The Vercel AI SDK (ai npm package) provides a unified interface across LLM providers (Anthropic, OpenAI, Google) with first-class streaming, tool calling, and React/Svelte UI bindings. The Anthropic SDK (@anthropic-ai/sdk) is the direct TypeScript/Python client for Claude models with the lowest abstraction overhead.

Use the AI SDK when you need provider flexibility or frontend streaming hooks. Use the Anthropic SDK directly when you need maximum control over the request/response cycle or are building a backend-only agent.

Agent loop with the AI SDK

The core pattern uses generateText with tools and maxSteps. The AI SDK automatically manages the tool-call loop: the model responds with tool calls, the SDK executes tools, feeds results back, and the model continues until it produces a final text response or hits the step limit.

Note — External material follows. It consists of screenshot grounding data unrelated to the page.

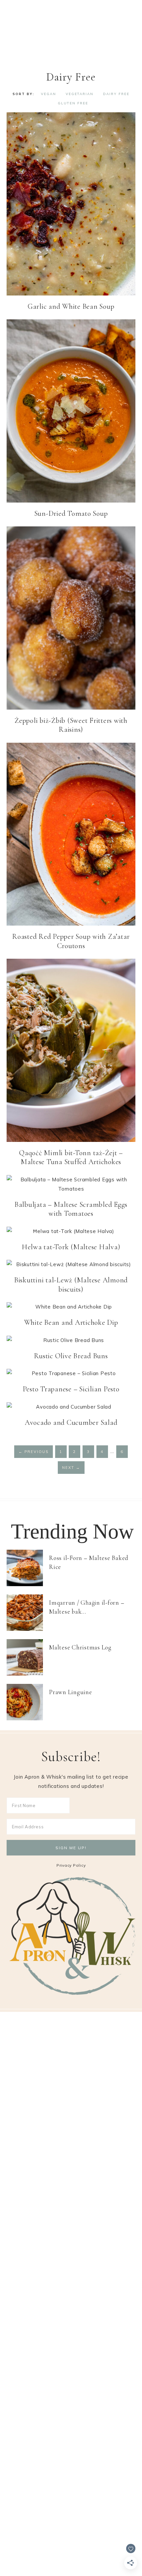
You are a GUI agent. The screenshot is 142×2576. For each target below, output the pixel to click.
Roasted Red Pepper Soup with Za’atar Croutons (71, 941)
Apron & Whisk (71, 30)
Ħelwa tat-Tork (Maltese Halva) (71, 1247)
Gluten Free (73, 103)
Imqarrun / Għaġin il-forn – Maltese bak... (86, 1607)
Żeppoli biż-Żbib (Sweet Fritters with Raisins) (71, 725)
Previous (33, 1451)
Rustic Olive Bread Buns (71, 1356)
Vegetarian (79, 94)
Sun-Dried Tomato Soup (71, 513)
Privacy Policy (71, 1865)
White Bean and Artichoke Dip (71, 1322)
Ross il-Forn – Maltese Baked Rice (88, 1562)
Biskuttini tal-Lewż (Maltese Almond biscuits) (71, 1285)
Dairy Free (116, 94)
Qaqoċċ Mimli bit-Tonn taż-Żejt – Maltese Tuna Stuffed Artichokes (71, 1157)
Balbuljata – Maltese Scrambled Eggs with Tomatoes (71, 1209)
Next (71, 1467)
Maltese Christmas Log (80, 1647)
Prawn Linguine (70, 1692)
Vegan (48, 94)
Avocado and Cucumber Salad (71, 1422)
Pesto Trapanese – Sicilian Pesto (71, 1389)
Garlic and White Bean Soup (71, 306)
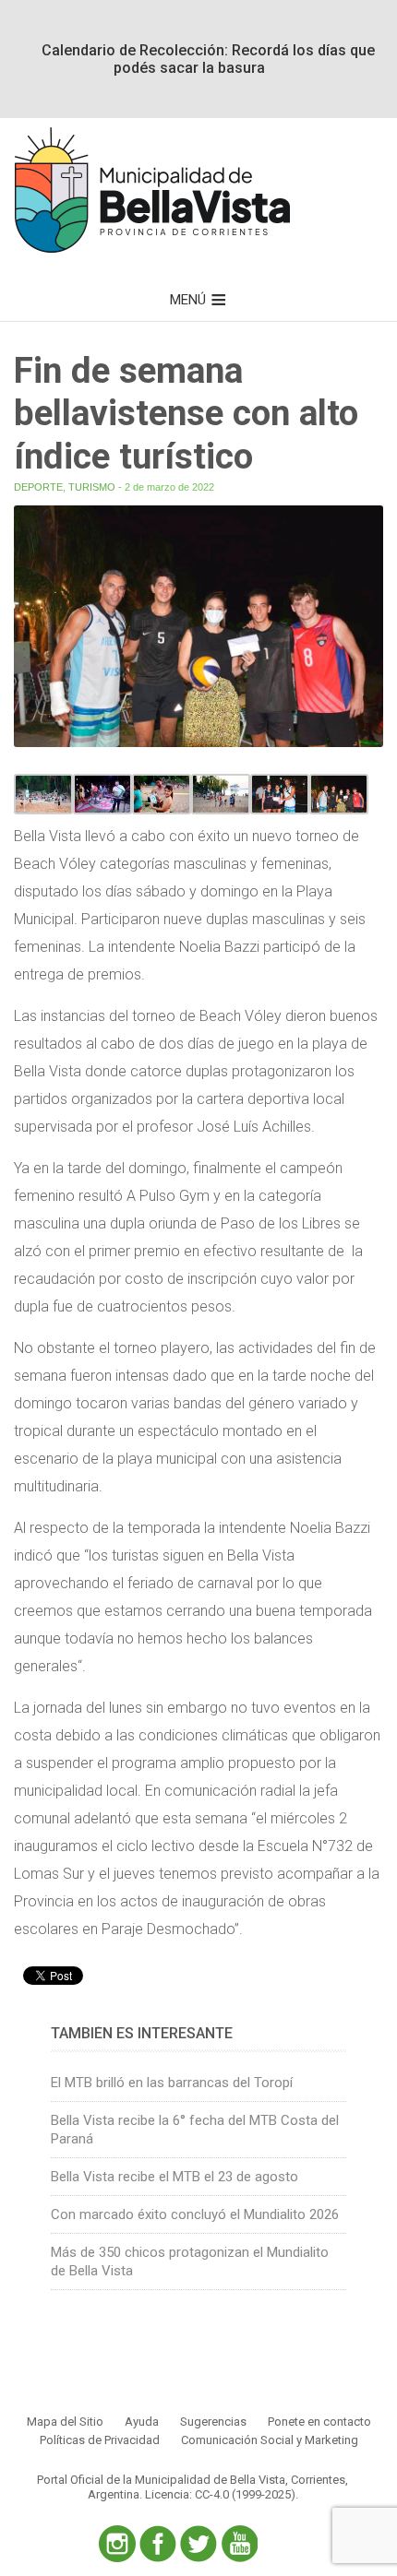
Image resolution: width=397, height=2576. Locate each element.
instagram (117, 2543)
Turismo (91, 487)
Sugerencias (213, 2421)
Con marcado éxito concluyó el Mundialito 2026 (195, 2214)
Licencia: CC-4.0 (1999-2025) (220, 2494)
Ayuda (142, 2421)
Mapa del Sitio (65, 2421)
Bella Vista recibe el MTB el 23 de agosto (174, 2176)
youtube (239, 2543)
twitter (198, 2543)
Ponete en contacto (319, 2421)
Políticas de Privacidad (100, 2440)
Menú (188, 299)
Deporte (38, 487)
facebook (157, 2543)
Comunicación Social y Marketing (269, 2440)
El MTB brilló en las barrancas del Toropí (172, 2082)
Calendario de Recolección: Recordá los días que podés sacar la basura (208, 59)
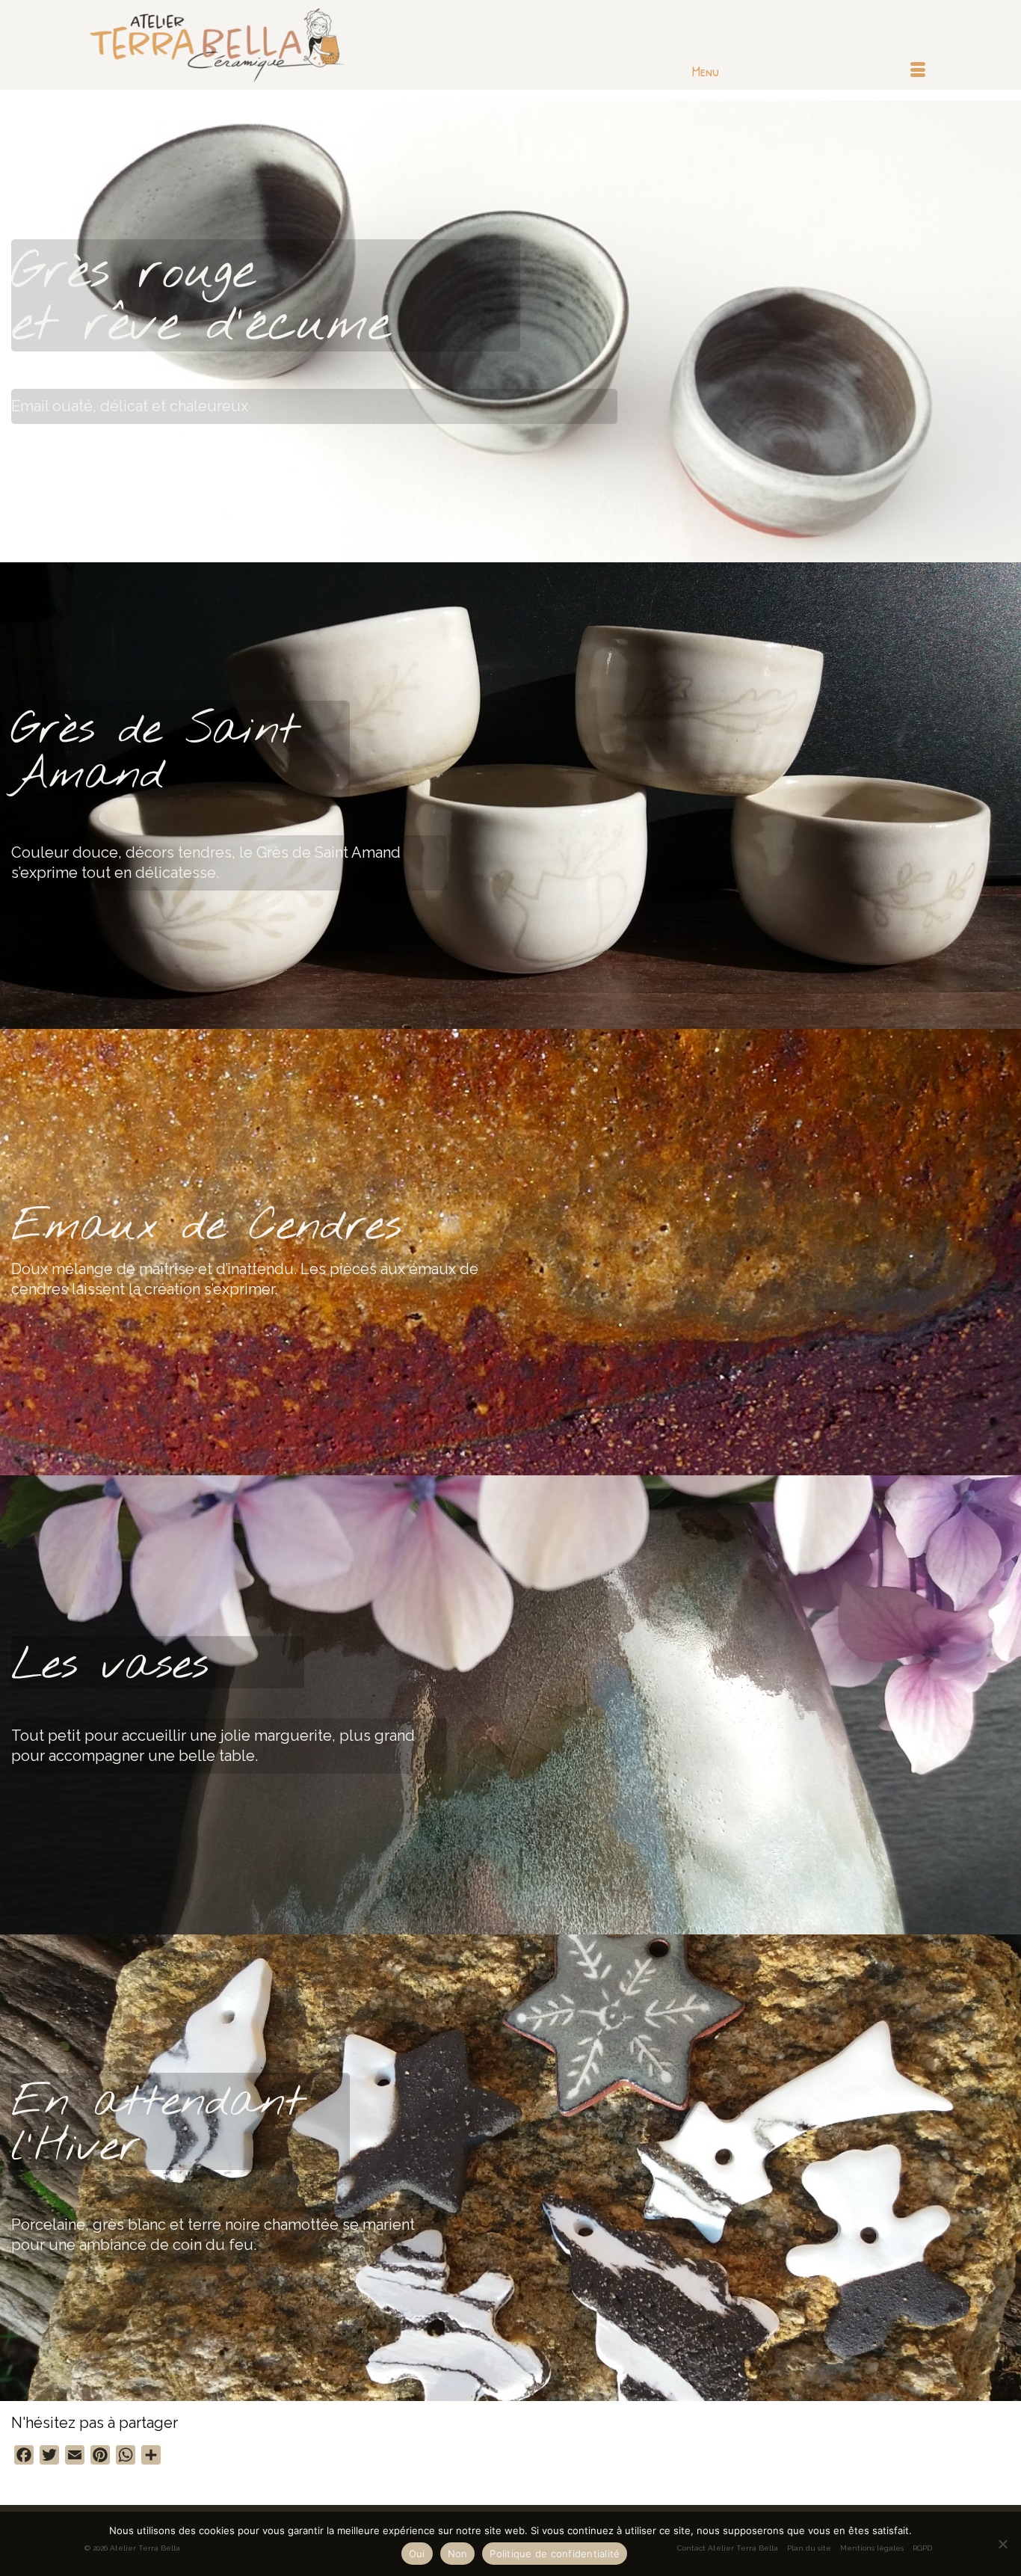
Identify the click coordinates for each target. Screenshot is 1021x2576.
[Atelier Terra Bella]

Define tools with tool() from ai. Each tool has a description, parameters (Zod schema), and an execute function:

typescript
import { generateText, tool } from "ai";
import { anthropic } from "@ai-sdk/anthropic";
import { z } from "zod";

const result = await generateText({
  model: anthropic("claude-sonnet-4-20250514"),
  tools: {
    searchKnowledgeBase: tool({
      description: "Search the internal knowledge base for relevant documents",
      parameters: z.object({
        query: z.string().describe("Natural language search query"),
        maxResults: z.number().optional().describe("Max results to return"),
      }),
      execute: async ({ query, maxResults = 5 }) => {
        const results = await knowledgeBase.search(query, maxResults);
        return { results, totalCount: results.length };
      },
    }),
    getWeather: tool({
      description: "Get current weather for a city",
      parameters: z.object({
        city: z.string().describe("City name"),
      }),
      execute: async ({ city }) => {
        return await weatherApi.getCurrent(city);
      },
    }),
  },
  maxSteps: 10,
  messages: [{ role: "user", content: "What's the weather in cities mentioned in our travel policy?" }],
});

maxSteps controls how many tool-call/tool-result round trips the agent can make before returning. This is distinct from maxTokens, which bounds a single LLM response. If the agent needs to call searchKnowledgeBase and then getWeather three times, that is four steps minimum (one for the search call, one for interpreting results and calling weather, and so on).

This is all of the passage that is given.